__WHAT NEEDS TO BE DONE__
All of the data is to be restated word for word.

*** SUPPLIED MATERIAL ***

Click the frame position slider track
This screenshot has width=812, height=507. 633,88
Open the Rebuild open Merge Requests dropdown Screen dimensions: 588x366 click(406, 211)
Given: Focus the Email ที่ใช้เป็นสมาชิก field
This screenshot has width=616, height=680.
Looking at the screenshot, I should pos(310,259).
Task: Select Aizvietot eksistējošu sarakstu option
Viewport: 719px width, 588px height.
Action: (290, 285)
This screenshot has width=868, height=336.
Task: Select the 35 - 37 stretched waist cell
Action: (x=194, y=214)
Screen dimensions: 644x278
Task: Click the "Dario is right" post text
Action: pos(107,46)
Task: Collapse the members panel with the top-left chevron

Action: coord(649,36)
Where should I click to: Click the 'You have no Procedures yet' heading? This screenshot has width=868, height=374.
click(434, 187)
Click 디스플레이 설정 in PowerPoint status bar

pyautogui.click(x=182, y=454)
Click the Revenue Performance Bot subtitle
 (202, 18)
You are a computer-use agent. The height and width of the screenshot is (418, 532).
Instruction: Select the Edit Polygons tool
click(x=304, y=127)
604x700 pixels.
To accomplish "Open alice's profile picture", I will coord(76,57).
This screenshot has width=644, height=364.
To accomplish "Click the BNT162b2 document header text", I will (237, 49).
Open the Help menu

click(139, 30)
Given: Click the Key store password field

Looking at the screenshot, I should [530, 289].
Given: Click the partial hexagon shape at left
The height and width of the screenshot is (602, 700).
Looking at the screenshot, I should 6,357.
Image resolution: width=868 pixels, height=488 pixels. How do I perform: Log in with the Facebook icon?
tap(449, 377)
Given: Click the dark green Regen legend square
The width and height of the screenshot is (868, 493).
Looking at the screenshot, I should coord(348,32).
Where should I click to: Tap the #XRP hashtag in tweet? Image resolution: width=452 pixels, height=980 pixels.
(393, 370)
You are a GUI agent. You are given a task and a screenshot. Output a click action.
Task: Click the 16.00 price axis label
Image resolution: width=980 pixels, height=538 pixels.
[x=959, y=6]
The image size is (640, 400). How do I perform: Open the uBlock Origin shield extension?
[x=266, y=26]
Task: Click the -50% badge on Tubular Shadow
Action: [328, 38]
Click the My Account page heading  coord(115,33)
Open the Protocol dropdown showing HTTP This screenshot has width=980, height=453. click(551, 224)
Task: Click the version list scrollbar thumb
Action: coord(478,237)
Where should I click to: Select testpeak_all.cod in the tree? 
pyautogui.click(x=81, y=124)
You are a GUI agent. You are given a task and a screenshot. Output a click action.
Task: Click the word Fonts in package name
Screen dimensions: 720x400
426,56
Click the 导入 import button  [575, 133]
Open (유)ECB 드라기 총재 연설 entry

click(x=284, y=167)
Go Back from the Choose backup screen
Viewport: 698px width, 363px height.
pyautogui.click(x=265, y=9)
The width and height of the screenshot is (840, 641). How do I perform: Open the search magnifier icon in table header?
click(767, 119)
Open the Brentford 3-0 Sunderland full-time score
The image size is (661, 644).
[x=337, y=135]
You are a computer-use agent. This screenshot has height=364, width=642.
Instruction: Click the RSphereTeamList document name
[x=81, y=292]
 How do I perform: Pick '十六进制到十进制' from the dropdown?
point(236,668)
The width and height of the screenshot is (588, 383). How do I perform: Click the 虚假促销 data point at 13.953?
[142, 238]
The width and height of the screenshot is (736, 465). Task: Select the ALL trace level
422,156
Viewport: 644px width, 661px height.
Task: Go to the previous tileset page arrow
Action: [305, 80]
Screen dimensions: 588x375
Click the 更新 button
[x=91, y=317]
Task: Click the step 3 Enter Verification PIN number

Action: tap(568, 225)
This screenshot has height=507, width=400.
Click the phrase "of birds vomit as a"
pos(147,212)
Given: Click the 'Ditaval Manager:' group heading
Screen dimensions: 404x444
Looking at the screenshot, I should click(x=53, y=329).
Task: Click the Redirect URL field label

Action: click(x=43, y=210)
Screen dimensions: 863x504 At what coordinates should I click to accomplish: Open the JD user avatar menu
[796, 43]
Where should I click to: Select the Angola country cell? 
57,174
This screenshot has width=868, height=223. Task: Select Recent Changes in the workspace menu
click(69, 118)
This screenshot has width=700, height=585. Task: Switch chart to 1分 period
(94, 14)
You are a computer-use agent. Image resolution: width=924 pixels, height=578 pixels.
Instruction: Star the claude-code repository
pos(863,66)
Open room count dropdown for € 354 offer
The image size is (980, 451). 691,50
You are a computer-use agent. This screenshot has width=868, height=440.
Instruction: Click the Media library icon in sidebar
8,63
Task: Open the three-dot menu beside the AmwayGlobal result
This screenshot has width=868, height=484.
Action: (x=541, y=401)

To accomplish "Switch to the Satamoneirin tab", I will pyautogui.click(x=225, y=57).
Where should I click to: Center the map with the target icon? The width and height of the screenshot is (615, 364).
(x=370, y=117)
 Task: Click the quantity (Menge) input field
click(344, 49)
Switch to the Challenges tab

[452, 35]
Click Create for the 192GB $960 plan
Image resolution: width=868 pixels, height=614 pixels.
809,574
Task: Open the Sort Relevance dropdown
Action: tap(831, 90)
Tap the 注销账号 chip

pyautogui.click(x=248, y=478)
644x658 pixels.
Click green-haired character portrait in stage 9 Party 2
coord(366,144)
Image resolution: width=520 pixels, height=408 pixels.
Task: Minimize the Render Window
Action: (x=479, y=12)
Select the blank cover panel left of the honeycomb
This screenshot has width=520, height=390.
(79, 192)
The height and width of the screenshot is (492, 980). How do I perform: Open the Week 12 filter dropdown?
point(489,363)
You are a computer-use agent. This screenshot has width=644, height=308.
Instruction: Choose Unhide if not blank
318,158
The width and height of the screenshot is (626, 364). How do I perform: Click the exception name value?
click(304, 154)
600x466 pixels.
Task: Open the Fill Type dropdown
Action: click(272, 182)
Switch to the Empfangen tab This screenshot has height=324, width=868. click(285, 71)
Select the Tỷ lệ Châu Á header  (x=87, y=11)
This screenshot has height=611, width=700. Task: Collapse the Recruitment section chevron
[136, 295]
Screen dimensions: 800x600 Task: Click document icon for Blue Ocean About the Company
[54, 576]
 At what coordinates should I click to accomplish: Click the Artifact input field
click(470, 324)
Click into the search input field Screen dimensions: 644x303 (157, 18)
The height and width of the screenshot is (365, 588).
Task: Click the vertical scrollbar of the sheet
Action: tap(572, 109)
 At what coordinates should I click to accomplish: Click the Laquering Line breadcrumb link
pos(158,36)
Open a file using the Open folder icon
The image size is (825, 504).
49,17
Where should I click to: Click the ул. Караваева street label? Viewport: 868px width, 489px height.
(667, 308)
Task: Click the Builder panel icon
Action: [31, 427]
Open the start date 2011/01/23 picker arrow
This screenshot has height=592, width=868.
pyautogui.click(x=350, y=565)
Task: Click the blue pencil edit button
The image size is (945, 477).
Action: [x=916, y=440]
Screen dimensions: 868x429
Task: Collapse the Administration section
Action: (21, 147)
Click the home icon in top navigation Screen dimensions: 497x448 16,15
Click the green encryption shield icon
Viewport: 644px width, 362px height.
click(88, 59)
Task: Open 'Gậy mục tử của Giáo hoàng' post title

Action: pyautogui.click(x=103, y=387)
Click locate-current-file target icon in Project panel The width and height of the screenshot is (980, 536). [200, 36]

*** End of SUPPLIED MATERIAL ***

__RESPONSE AREA__
Click the frame position slider track
This screenshot has width=812, height=507. 633,88
Open the Rebuild open Merge Requests dropdown Screen dimensions: 588x366 click(406, 211)
Given: Focus the Email ที่ใช้เป็นสมาชิก field
This screenshot has width=616, height=680.
Looking at the screenshot, I should pos(310,259).
Task: Select Aizvietot eksistējošu sarakstu option
Viewport: 719px width, 588px height.
Action: (290, 285)
This screenshot has width=868, height=336.
Task: Select the 35 - 37 stretched waist cell
Action: (x=194, y=214)
Screen dimensions: 644x278
Task: Click the "Dario is right" post text
Action: pos(107,46)
Task: Collapse the members panel with the top-left chevron

Action: coord(649,36)
Where should I click to: Click the 'You have no Procedures yet' heading? This screenshot has width=868, height=374.
click(434, 187)
Click 디스플레이 설정 in PowerPoint status bar

pyautogui.click(x=182, y=454)
Click the Revenue Performance Bot subtitle
 (202, 18)
You are a computer-use agent. The height and width of the screenshot is (418, 532).
Instruction: Select the Edit Polygons tool
click(x=304, y=127)
604x700 pixels.
To accomplish "Open alice's profile picture", I will coord(76,57).
This screenshot has width=644, height=364.
To accomplish "Click the BNT162b2 document header text", I will (237, 49).
Open the Help menu

click(139, 30)
Given: Click the Key store password field

Looking at the screenshot, I should [530, 289].
Given: Click the partial hexagon shape at left
The height and width of the screenshot is (602, 700).
Looking at the screenshot, I should 6,357.
Image resolution: width=868 pixels, height=488 pixels. How do I perform: Log in with the Facebook icon?
tap(449, 377)
Given: Click the dark green Regen legend square
The width and height of the screenshot is (868, 493).
Looking at the screenshot, I should coord(348,32).
Where should I click to: Tap the #XRP hashtag in tweet? Image resolution: width=452 pixels, height=980 pixels.
(393, 370)
You are a GUI agent. You are given a task and a screenshot. Output a click action.
Task: Click the 16.00 price axis label
Image resolution: width=980 pixels, height=538 pixels.
[x=959, y=6]
The image size is (640, 400). How do I perform: Open the uBlock Origin shield extension?
[x=266, y=26]
Task: Click the -50% badge on Tubular Shadow
Action: [328, 38]
Click the My Account page heading  coord(115,33)
Open the Protocol dropdown showing HTTP This screenshot has width=980, height=453. click(551, 224)
Task: Click the version list scrollbar thumb
Action: coord(478,237)
Where should I click to: Select testpeak_all.cod in the tree? 
pyautogui.click(x=81, y=124)
You are a GUI agent. You are given a task and a screenshot. Output a click action.
Task: Click the word Fonts in package name
Screen dimensions: 720x400
426,56
Click the 导入 import button  [575, 133]
Open (유)ECB 드라기 총재 연설 entry

click(x=284, y=167)
Go Back from the Choose backup screen
Viewport: 698px width, 363px height.
pyautogui.click(x=265, y=9)
The width and height of the screenshot is (840, 641). How do I perform: Open the search magnifier icon in table header?
click(767, 119)
Open the Brentford 3-0 Sunderland full-time score
The image size is (661, 644).
[x=337, y=135]
You are a computer-use agent. This screenshot has height=364, width=642.
Instruction: Click the RSphereTeamList document name
[x=81, y=292]
 How do I perform: Pick '十六进制到十进制' from the dropdown?
point(236,668)
The width and height of the screenshot is (588, 383). How do I perform: Click the 虚假促销 data point at 13.953?
[142, 238]
The width and height of the screenshot is (736, 465). Task: Select the ALL trace level
422,156
Viewport: 644px width, 661px height.
Task: Go to the previous tileset page arrow
Action: [305, 80]
Screen dimensions: 588x375
Click the 更新 button
[x=91, y=317]
Task: Click the step 3 Enter Verification PIN number

Action: tap(568, 225)
This screenshot has height=507, width=400.
Click the phrase "of birds vomit as a"
pos(147,212)
Given: Click the 'Ditaval Manager:' group heading
Screen dimensions: 404x444
Looking at the screenshot, I should click(x=53, y=329).
Task: Click the Redirect URL field label

Action: click(x=43, y=210)
Screen dimensions: 863x504 At what coordinates should I click to accomplish: Open the JD user avatar menu
[796, 43]
Where should I click to: Select the Angola country cell? 
57,174
This screenshot has width=868, height=223. Task: Select Recent Changes in the workspace menu
click(69, 118)
This screenshot has width=700, height=585. Task: Switch chart to 1分 period
(94, 14)
You are a computer-use agent. Image resolution: width=924 pixels, height=578 pixels.
Instruction: Star the claude-code repository
pos(863,66)
Open room count dropdown for € 354 offer
The image size is (980, 451). 691,50
You are a computer-use agent. This screenshot has width=868, height=440.
Instruction: Click the Media library icon in sidebar
8,63
Task: Open the three-dot menu beside the AmwayGlobal result
This screenshot has width=868, height=484.
Action: (x=541, y=401)

To accomplish "Switch to the Satamoneirin tab", I will pyautogui.click(x=225, y=57).
Where should I click to: Center the map with the target icon? The width and height of the screenshot is (615, 364).
(x=370, y=117)
 Task: Click the quantity (Menge) input field
click(344, 49)
Switch to the Challenges tab

[452, 35]
Click Create for the 192GB $960 plan
Image resolution: width=868 pixels, height=614 pixels.
809,574
Task: Open the Sort Relevance dropdown
Action: tap(831, 90)
Tap the 注销账号 chip

pyautogui.click(x=248, y=478)
644x658 pixels.
Click green-haired character portrait in stage 9 Party 2
coord(366,144)
Image resolution: width=520 pixels, height=408 pixels.
Task: Minimize the Render Window
Action: (x=479, y=12)
Select the blank cover panel left of the honeycomb
This screenshot has width=520, height=390.
(79, 192)
The height and width of the screenshot is (492, 980). How do I perform: Open the Week 12 filter dropdown?
point(489,363)
You are a computer-use agent. This screenshot has width=644, height=308.
Instruction: Choose Unhide if not blank
318,158
The width and height of the screenshot is (626, 364). How do I perform: Click the exception name value?
click(304, 154)
600x466 pixels.
Task: Open the Fill Type dropdown
Action: click(272, 182)
Switch to the Empfangen tab This screenshot has height=324, width=868. click(285, 71)
Select the Tỷ lệ Châu Á header  (x=87, y=11)
This screenshot has height=611, width=700. Task: Collapse the Recruitment section chevron
[136, 295]
Screen dimensions: 800x600 Task: Click document icon for Blue Ocean About the Company
[54, 576]
 At what coordinates should I click to accomplish: Click the Artifact input field
click(470, 324)
Click into the search input field Screen dimensions: 644x303 (157, 18)
The height and width of the screenshot is (365, 588).
Task: Click the vertical scrollbar of the sheet
Action: tap(572, 109)
 At what coordinates should I click to accomplish: Click the Laquering Line breadcrumb link
pos(158,36)
Open a file using the Open folder icon
The image size is (825, 504).
49,17
Where should I click to: Click the ул. Караваева street label? Viewport: 868px width, 489px height.
(667, 308)
Task: Click the Builder panel icon
Action: [31, 427]
Open the start date 2011/01/23 picker arrow
This screenshot has height=592, width=868.
pyautogui.click(x=350, y=565)
Task: Click the blue pencil edit button
The image size is (945, 477).
Action: [x=916, y=440]
Screen dimensions: 868x429
Task: Collapse the Administration section
Action: (21, 147)
Click the home icon in top navigation Screen dimensions: 497x448 16,15
Click the green encryption shield icon
Viewport: 644px width, 362px height.
click(88, 59)
Task: Open 'Gậy mục tử của Giáo hoàng' post title

Action: pyautogui.click(x=103, y=387)
Click locate-current-file target icon in Project panel The width and height of the screenshot is (980, 536). [200, 36]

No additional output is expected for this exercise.